PASSAGE —
★ ★ ★ ★ ★ ★ ★

Species of gastropod

Turbonilla corsoensis is a species of sea snail, a marine gastropod mollusk in the family Pyramidellidae, the pyrams and their allies.

==Description==
The pale yellowish brown shell has an elongate conic shape . Its length measures 6.1 mm. The 2½ whorls of the protoconch are well rounded. They form a very depressed helicoid spire, the axis of which is at right angles to that of the succeeding turns in the first of which it is about one-fourth immersed. The 9½ whorls of the teleoconch are flattened in the middle, and slightly shouldered at the summit. They are marked by rather low, narrow, well-rounded, slightly retractively slanting axial ribs, of which 18 occur upon the first, 16 upon the second to fourth, and 18
upon the remaining turns. The ribs become slightly flattened and enfeebled toward the summit. The intercostal spaces are about 2½ times as wide as the ribs crossed by nine almost equally spaced incised spiral grooves, the first of which is about as far anterior to the summit as that is distant from the second. Of these lines the first and second are the weakest, while the fourth and ninth are the strongest, the rest being intermediate. In addition to this sculpture there are many fine incremental lines and equally fine spiral striations on the spire which give the surface a fine clothlike texture. The suture is well impressed. The periphery of the body whorl is well rounded. The base of the shell is short, and strongly rounded. It is marked by the feeble continuations of the axial ribs, which become evanescent before reaching its middle, and eight almost equal and equally spaced incised spiral lines. The aperture is broadly oval. The posterior angle is acute. The outer lip is thin, showing the external sculpture within. The inner lip is almost straight, oblique, somewhat revolute, and provided with a strong fold a little anterior to its insertion. The parietal wall is covered with a thick callus.

★ ★ ★ ★ ★ ★ ★

RECORDS SHOWN —
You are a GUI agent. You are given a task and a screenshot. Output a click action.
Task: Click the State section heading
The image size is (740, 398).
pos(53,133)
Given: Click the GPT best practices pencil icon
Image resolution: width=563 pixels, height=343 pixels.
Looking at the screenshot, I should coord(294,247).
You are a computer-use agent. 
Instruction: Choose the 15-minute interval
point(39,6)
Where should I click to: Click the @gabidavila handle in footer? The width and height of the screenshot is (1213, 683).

★ ★ ★ ★ ★ ★ ★

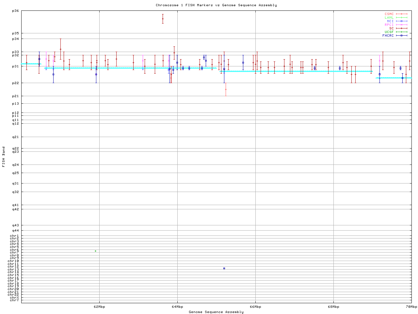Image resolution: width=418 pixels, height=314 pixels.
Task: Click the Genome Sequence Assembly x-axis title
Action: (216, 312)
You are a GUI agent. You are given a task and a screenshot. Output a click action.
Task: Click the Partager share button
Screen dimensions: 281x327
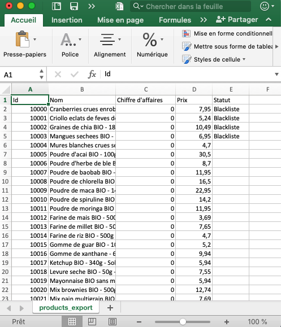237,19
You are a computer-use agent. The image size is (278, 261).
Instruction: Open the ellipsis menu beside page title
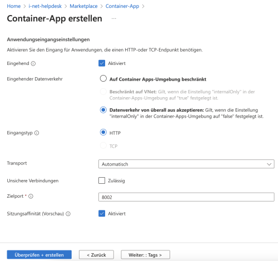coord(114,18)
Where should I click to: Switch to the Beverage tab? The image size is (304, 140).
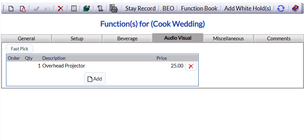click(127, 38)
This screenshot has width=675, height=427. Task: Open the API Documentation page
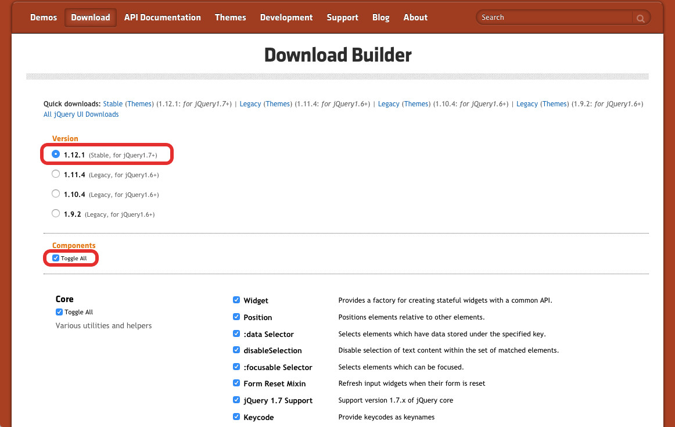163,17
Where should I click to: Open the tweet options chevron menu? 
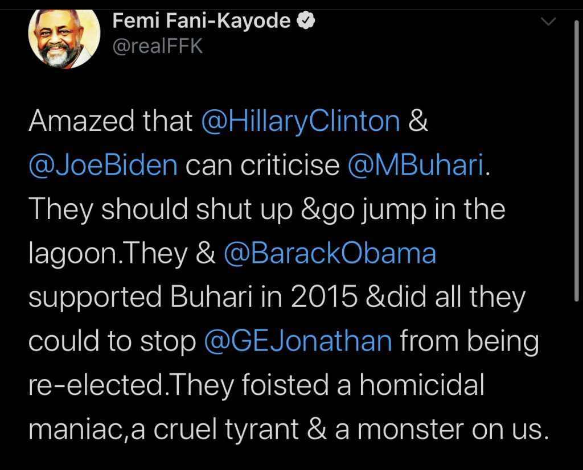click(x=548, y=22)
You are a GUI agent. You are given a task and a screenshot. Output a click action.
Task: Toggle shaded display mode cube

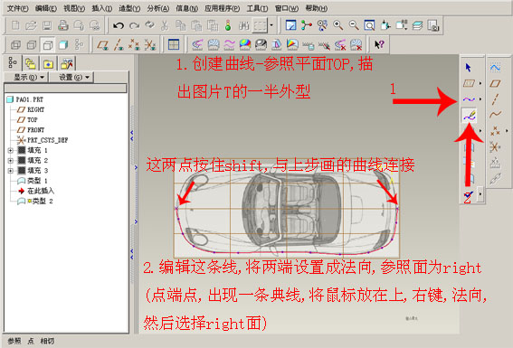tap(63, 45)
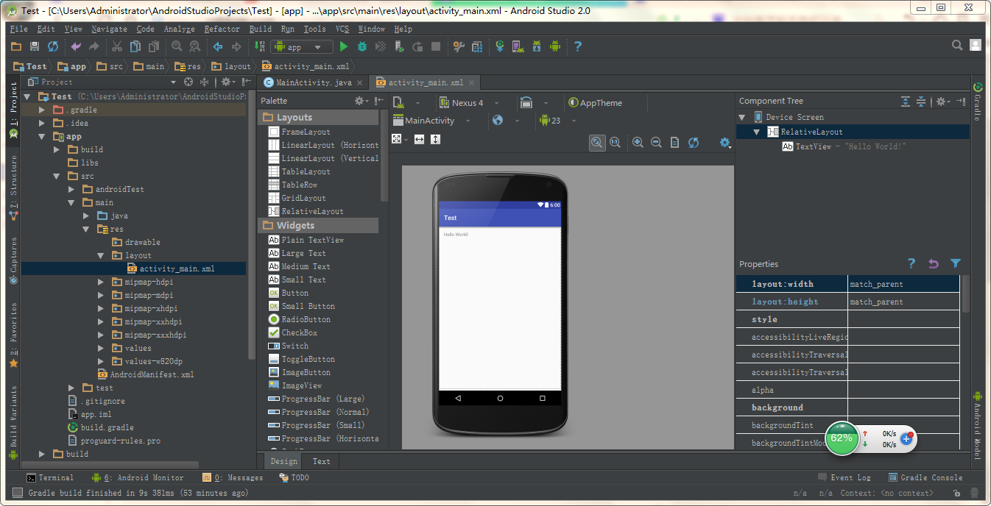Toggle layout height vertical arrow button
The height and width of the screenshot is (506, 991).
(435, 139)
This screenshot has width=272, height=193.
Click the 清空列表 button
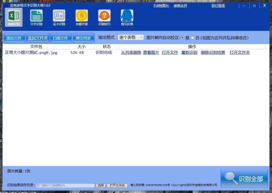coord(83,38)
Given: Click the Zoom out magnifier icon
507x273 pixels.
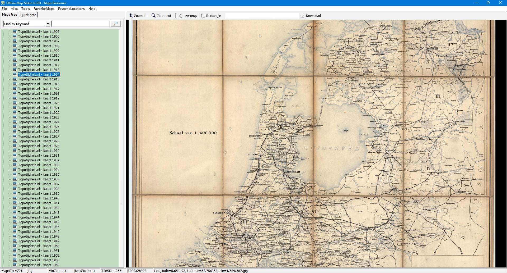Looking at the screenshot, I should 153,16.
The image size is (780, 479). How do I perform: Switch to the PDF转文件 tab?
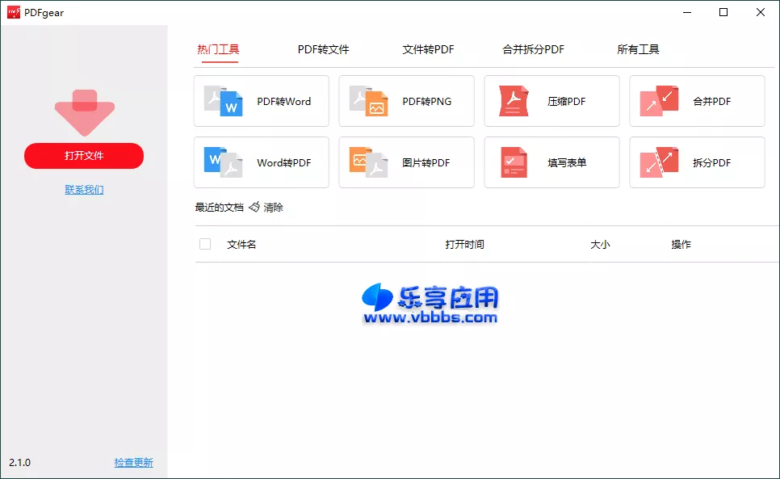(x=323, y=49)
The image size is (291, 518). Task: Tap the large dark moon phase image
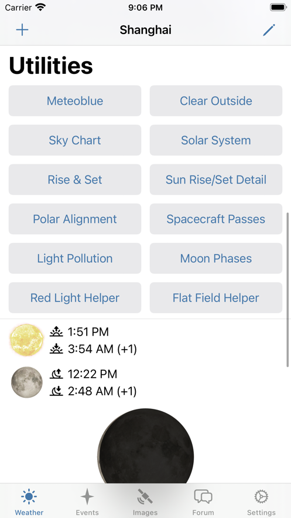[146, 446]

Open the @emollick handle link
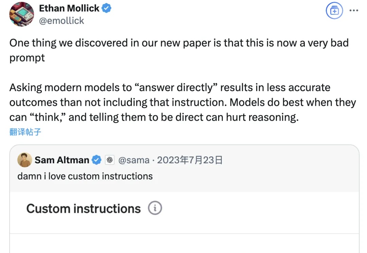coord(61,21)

★ ★ ★ ★ ★ ★ ★

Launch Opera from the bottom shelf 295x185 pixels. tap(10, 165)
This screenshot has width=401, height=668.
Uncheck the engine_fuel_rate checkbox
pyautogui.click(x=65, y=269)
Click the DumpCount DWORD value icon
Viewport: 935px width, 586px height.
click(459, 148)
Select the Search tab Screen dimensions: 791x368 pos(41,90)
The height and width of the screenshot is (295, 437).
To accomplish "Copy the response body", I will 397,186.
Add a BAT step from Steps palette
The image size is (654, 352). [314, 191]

★ ★ ★ ★ ★ ★ ★

WHAT YOU SHOULD DO — Update the Turbonilla corsoensis passage by giving it again from "Species of gastropod" up to and including "and their allies.", with "sea snail" changed to "marine snail".

TASK RESPONSE —
Species of gastropod

Turbonilla corsoensis is a species of marine snail, a marine gastropod mollusk in the family Pyramidellidae, the pyrams and their allies.